Tetapi Yogi Chen bukannya menyerah. Dua hari sebelumnya Asosiasi Kedokteran Kuno telah memberinya medali apoteker, kalau sampai dia bilang dia tidak bisa melakukannya kan payah sekali.

“Aku punya, bahan-bahan untuk menyuling Sup Tulang Macan!” Diana Sima tersenyum dan berkata: “Aku punya sebuah ruang penyimpanan obat, harusnya di sana ada semua bahan-bahan yang khusus dibutuhkan untuk menyuling Sup Tulang Macan.”

“Wanita keturunan keluarga aristokrat Kota Beijing memang berbeda! Dia bahkan punya ruang penyimpanan obat sendiri.” Kata Yogi Chen di dalam hati.

“Baiklah! Mari kita lihat!” sambil bicara seperti itu, Yogi Chen hendak pergi menuju ruang penyimpanan obat.

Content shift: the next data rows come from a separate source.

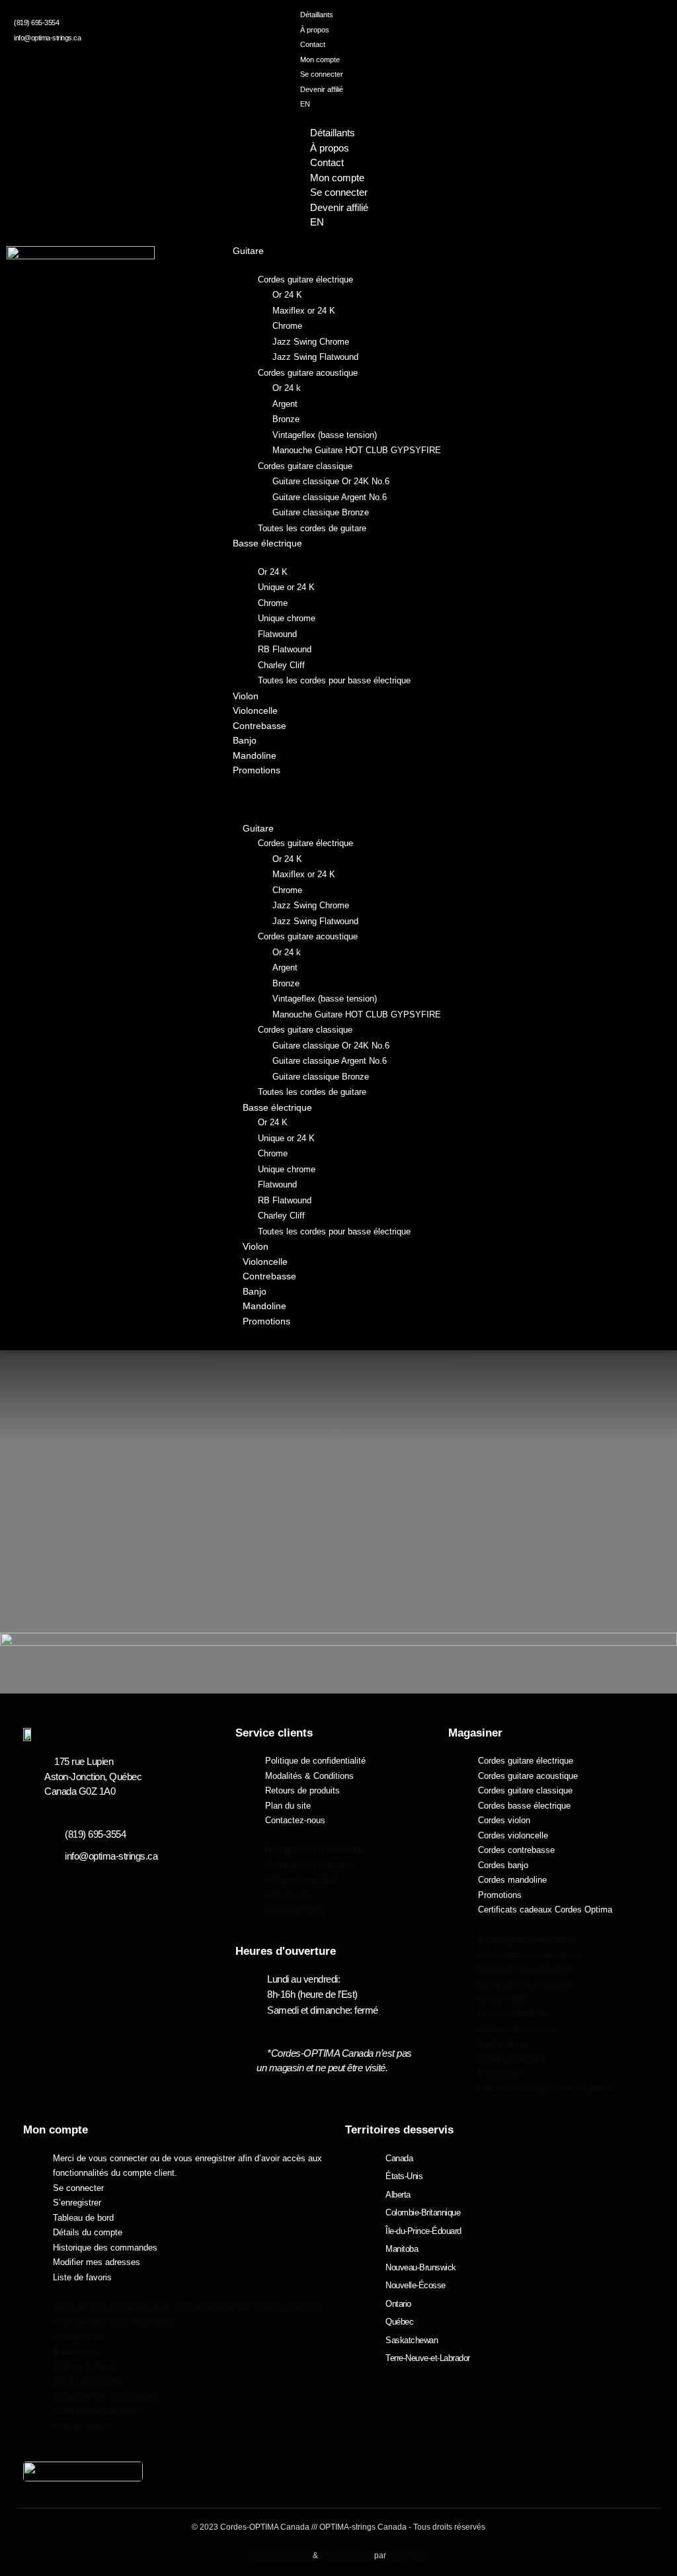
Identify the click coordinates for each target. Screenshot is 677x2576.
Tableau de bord (83, 2218)
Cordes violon (504, 1820)
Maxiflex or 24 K (303, 311)
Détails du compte (87, 2232)
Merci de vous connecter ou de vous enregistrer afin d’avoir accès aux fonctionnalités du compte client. (187, 2165)
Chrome (287, 326)
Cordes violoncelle (513, 1835)
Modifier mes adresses (96, 2262)
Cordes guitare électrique (305, 279)
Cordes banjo (503, 1865)
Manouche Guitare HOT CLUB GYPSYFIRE (356, 450)
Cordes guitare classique (305, 466)
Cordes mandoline (512, 1880)
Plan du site (288, 1806)
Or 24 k (286, 388)
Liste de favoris (82, 2277)
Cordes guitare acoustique (308, 373)
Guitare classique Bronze (320, 512)
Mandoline (254, 755)
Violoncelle (255, 710)
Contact (312, 44)
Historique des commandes (105, 2248)
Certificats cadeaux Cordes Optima (545, 1909)
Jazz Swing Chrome (310, 342)
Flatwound (277, 634)
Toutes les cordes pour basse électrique (334, 680)
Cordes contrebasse (516, 1850)
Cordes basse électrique (524, 1806)
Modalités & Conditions (309, 1776)
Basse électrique (267, 543)
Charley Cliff (281, 665)
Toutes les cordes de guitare (312, 528)
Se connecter (321, 74)
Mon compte (320, 60)
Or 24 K (287, 295)
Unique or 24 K (286, 587)
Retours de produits (302, 1790)
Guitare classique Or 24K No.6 (330, 481)
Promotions (256, 770)
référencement (346, 2555)
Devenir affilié (321, 89)
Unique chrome (286, 618)
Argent (285, 404)
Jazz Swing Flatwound (315, 357)
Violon (246, 696)
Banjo (245, 740)
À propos (314, 30)
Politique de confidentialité (315, 1761)
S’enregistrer (77, 2203)
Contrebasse (259, 725)
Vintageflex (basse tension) (324, 435)
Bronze (285, 419)
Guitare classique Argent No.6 (329, 497)
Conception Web (281, 2555)
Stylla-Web (407, 2555)
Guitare (248, 250)
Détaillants (316, 15)
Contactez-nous (295, 1820)
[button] (335, 800)
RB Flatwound (284, 649)
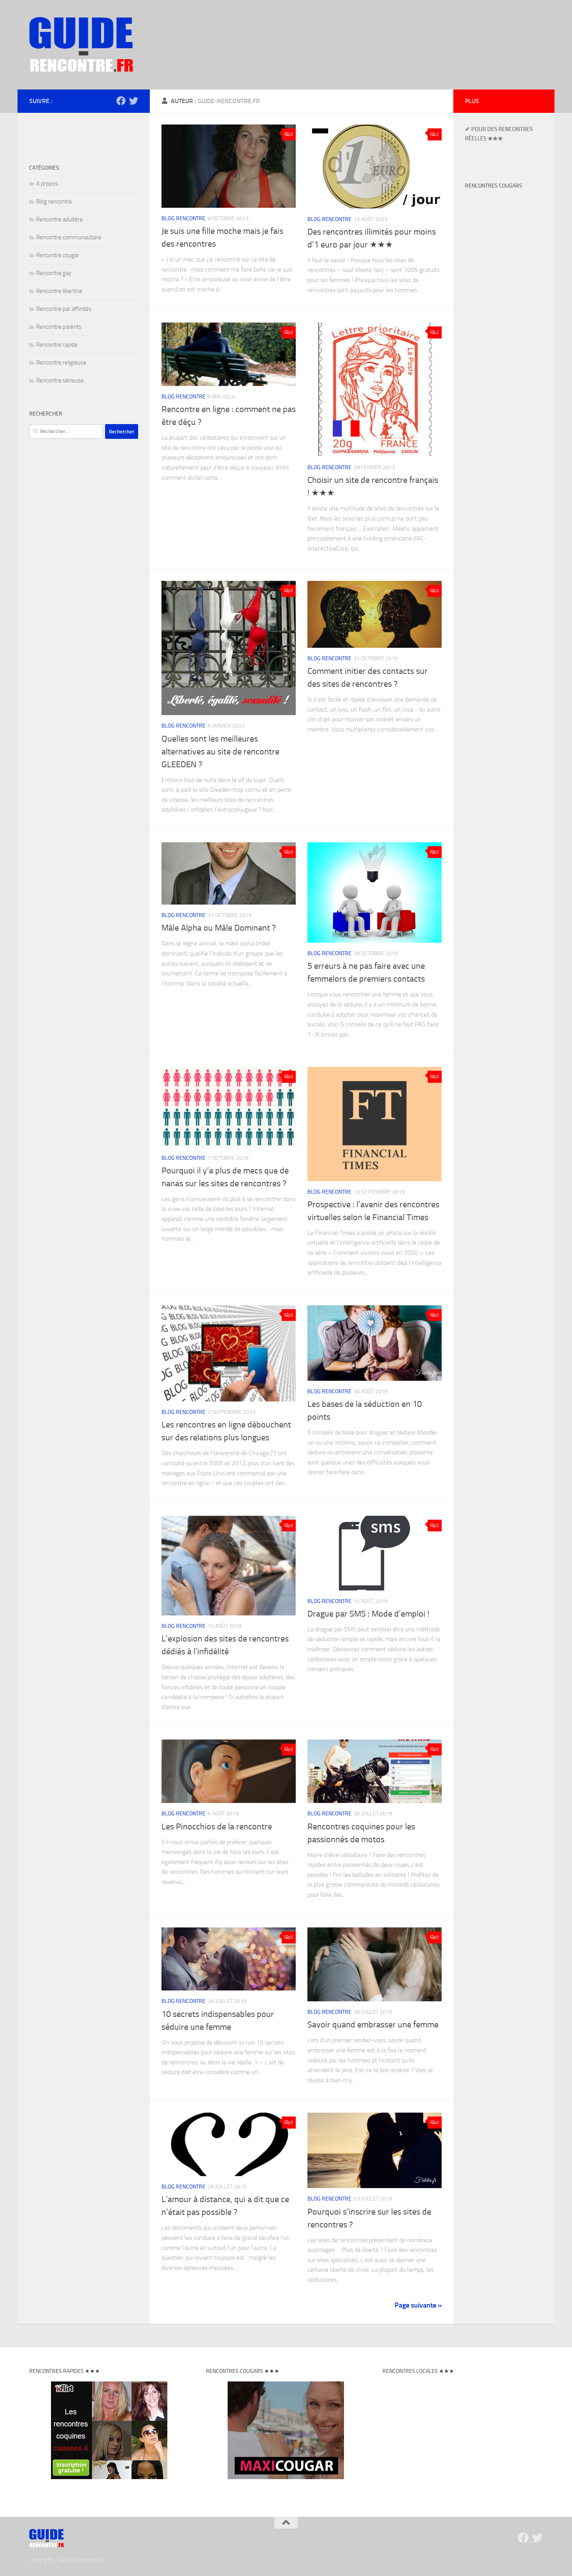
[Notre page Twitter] (133, 100)
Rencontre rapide (57, 344)
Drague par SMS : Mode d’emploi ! (368, 1614)
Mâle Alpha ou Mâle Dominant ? (218, 928)
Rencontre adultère (59, 219)
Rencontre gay (53, 273)
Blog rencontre (183, 218)
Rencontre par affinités (63, 308)
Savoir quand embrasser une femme (373, 2025)
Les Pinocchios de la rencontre (216, 1827)
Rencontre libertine (59, 291)
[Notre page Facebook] (121, 100)
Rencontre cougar (57, 255)
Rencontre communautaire (68, 237)
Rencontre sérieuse (60, 380)
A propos (47, 183)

Belum sempat dia berjalan lebih dari dua langkah, Grace Qin yang terkapar di atas kursi panjang itu pun berkata: “Berhenti! Aku tidak mau makan obat yang kamu suling. Siapa yang tahu jadinya racun atau bukan?”

Heh!

Yogi Chen menghembus marah. Dia berkata kepada Diana Sima: ”Kamu dengar? Bukannya aku tidak mau membantu. Dia yang tidak koorperatif.”

“Sudah kuputuskan, aku tidak akan menyuling obat ini. Kalau pun kamu datang dan memohon padaku, tidak akan kulakukan.” Yogi Chen mengangkat bahunya. Maksud baik dia malah dianggap mencelakakan. Mereka kira dia tidak bisa marah?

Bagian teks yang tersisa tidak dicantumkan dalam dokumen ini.